To provide for a detailed analysis of this conflict, a list of drugs mentioned in the current clinical guidelines for treatment of homozygous and heterozygous FH in children has been compiled:
- statins: atorvastatin, rosuvastatin, pitavastatin, simvastatin;
- cholesterol absorption inhibitors: ezetimibe;
- PCSK9 inhibitors: alirocumab, evolocumab;
- other lipid-lowering agents: bempedoic acid, omega-3 polyunsaturated fatty acids, fibrates, inclisiran
The results of the comparative analysis demonstrate a pronounced regulatory gap.
Analysis of basic prescribing information has shown as follows:
- five of the eleven drugs reviewed have formal age-related restrictions for pediatric patients. In the Contraindications or Pediatric Use sections it has been shown that safety and effectiveness of rosuvastatin, bempedoic acid, inclisiran, fenofibrate and omega 3 fatty acids are not established in children from 0 to 18 years old, whereas data on their use are limited [2–6]. The wording officially prohibits their use in minor children due to the lack of sufficient evidential base required to register the respective indications;
- four medicinal agents such as ezetimibe, evolocumab, simvastatin and atorvastatin are officially approved in children 10 years and older [7–10];
- alirocumab is contraindicated in children under 8, due to the lack of safety and effectiveness data for this age [11];
- pitavastatin is associated with the following age restrictions: it is contraindicated in children under 6 due to the lack of sufficient data for patients of this age [12].

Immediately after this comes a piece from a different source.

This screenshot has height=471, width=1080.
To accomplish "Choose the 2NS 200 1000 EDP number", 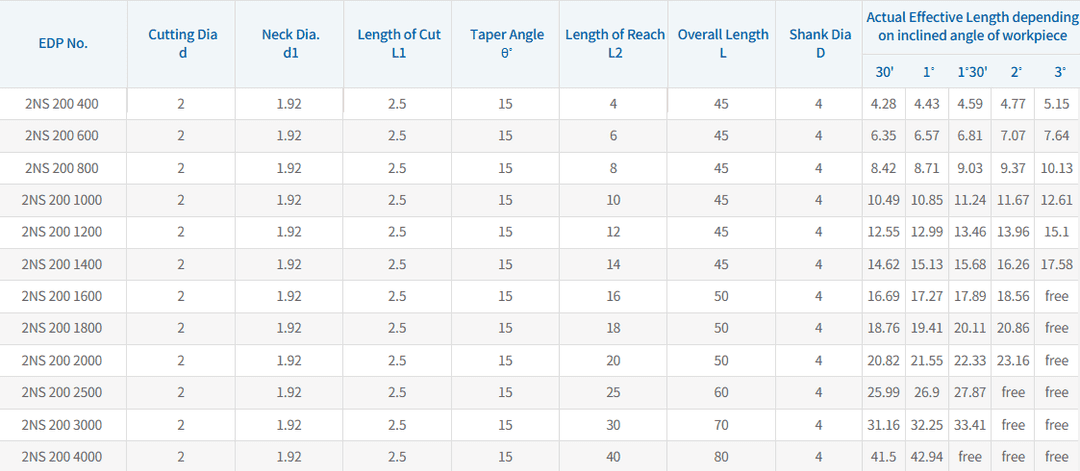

Thus, a considerable part of medicinal agents registered in the Russian Federation have direct age-related limitations in patient information leaflets or lack sufficient clinical data hindering their use in pediatric practice. It forms a significant legal and regulatory barrier for a treating physician. According to par. 4 of article 37 of Federal Law dated November 21, 2011 No. 323-ФЗ (amended as of December 28, 2024) ‘On fundamental healthcare principles in the Russian Federation’ [14], medicinal agents should be prescribed and used based on the patient information leaflet only. Thus, a direct age-related limitation (‘contraindicated to children under 18’) or information on the lack of using the prescription drugs in pediatric populations makes legal prescription of the medicinal agent to pediatric population impossible thus creating a legal dilemma for a clinician when the medicinal agent is essential for therapeutic treatment.
CONCLUSIONS
The conducted research resulted in detection of a bioethical and regulatory contradiction associated with the use of lipid-lowering therapy among children with inherited dyslipidemias. The purpose of the study to detect and analyze a discrepancy between clinical recommendations and patient information leaflets has been achieved. According to the analysis, modern clinical practice recommends early initiation of therapy so that a long-term cardiovascular risk could be decreased, whereas patient information leaflets contain significant age-related restrictions and shortage of data that hinder the use of certain lipid-lowering agents in childhood.